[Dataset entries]
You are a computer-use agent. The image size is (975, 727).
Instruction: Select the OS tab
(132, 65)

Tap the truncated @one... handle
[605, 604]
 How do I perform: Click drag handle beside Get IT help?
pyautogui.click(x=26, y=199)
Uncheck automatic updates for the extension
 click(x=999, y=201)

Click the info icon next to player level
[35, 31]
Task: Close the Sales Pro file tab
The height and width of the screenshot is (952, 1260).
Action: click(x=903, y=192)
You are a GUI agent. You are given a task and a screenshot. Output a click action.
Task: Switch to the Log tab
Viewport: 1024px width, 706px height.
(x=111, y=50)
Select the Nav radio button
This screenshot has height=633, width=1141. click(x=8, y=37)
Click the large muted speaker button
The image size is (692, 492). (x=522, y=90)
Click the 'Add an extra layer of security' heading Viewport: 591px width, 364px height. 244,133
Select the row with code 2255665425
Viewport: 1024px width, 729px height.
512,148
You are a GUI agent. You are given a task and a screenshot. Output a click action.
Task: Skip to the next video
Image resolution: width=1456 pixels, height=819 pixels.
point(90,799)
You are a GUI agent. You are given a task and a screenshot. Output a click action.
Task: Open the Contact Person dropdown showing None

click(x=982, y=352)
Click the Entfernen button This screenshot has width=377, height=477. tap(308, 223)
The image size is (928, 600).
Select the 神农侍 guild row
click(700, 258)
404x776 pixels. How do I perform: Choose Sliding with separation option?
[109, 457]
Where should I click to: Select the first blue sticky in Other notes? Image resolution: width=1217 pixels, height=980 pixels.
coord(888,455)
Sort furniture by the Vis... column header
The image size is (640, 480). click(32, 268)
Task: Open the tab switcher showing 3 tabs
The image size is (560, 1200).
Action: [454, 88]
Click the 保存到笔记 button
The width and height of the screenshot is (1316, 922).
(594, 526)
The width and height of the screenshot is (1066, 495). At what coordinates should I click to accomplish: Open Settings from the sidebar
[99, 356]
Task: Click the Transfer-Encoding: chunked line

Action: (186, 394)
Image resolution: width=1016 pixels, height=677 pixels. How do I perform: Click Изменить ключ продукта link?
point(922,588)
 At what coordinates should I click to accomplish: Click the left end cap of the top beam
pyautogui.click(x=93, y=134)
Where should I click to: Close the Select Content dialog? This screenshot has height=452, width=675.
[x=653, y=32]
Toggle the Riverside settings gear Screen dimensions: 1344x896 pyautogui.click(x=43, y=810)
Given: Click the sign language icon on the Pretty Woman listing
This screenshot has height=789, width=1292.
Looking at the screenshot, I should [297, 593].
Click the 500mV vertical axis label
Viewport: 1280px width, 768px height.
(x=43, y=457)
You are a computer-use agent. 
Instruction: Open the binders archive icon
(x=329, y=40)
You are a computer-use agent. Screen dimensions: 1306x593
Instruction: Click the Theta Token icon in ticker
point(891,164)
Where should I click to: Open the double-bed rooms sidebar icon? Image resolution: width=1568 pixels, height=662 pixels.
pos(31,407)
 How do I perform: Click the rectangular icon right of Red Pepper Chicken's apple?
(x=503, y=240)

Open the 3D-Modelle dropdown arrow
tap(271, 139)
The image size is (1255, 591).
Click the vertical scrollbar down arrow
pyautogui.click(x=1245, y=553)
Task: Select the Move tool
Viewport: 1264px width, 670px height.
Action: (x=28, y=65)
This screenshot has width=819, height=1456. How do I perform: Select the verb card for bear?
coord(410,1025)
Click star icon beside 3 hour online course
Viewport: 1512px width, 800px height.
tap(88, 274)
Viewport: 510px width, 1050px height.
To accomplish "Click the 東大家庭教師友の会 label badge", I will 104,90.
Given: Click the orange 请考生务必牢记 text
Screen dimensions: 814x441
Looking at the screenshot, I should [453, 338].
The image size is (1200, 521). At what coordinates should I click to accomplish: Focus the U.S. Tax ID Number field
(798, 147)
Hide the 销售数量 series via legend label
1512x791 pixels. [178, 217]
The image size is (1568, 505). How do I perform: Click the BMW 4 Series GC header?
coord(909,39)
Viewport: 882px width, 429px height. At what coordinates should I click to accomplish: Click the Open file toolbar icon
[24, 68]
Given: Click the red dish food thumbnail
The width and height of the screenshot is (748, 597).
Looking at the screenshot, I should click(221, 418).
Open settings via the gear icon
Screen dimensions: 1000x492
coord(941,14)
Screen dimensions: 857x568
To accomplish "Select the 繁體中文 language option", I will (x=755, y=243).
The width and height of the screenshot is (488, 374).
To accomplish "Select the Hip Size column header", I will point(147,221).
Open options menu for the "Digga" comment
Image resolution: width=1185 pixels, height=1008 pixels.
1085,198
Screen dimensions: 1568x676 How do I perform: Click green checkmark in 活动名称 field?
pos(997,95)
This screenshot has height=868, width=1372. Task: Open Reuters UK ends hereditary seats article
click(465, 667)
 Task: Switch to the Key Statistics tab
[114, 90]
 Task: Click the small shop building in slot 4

What you should do :: Give back, word for word, only the lines above from the line holding "You are a computer-use agent. Screen" to the line holding "Given: Click the red dish food thumbnail", both included.

Answer for the task ::
You are a computer-use agent. Screen dimensions: 1306x593
Instruction: Click the Theta Token icon in ticker
point(891,164)
Where should I click to: Open the double-bed rooms sidebar icon? Image resolution: width=1568 pixels, height=662 pixels.
pos(31,407)
 How do I perform: Click the rectangular icon right of Red Pepper Chicken's apple?
(x=503, y=240)

Open the 3D-Modelle dropdown arrow
tap(271, 139)
The image size is (1255, 591).
Click the vertical scrollbar down arrow
pyautogui.click(x=1245, y=553)
Task: Select the Move tool
Viewport: 1264px width, 670px height.
Action: (x=28, y=65)
This screenshot has width=819, height=1456. How do I perform: Select the verb card for bear?
coord(410,1025)
Click star icon beside 3 hour online course
Viewport: 1512px width, 800px height.
tap(88, 274)
Viewport: 510px width, 1050px height.
To accomplish "Click the 東大家庭教師友の会 label badge", I will 104,90.
Given: Click the orange 请考生务必牢记 text
Screen dimensions: 814x441
Looking at the screenshot, I should [453, 338].
The image size is (1200, 521). At what coordinates should I click to accomplish: Focus the U.S. Tax ID Number field
(798, 147)
Hide the 销售数量 series via legend label
1512x791 pixels. [178, 217]
The image size is (1568, 505). How do I perform: Click the BMW 4 Series GC header?
coord(909,39)
Viewport: 882px width, 429px height. At what coordinates should I click to accomplish: Click the Open file toolbar icon
[24, 68]
Given: Click the red dish food thumbnail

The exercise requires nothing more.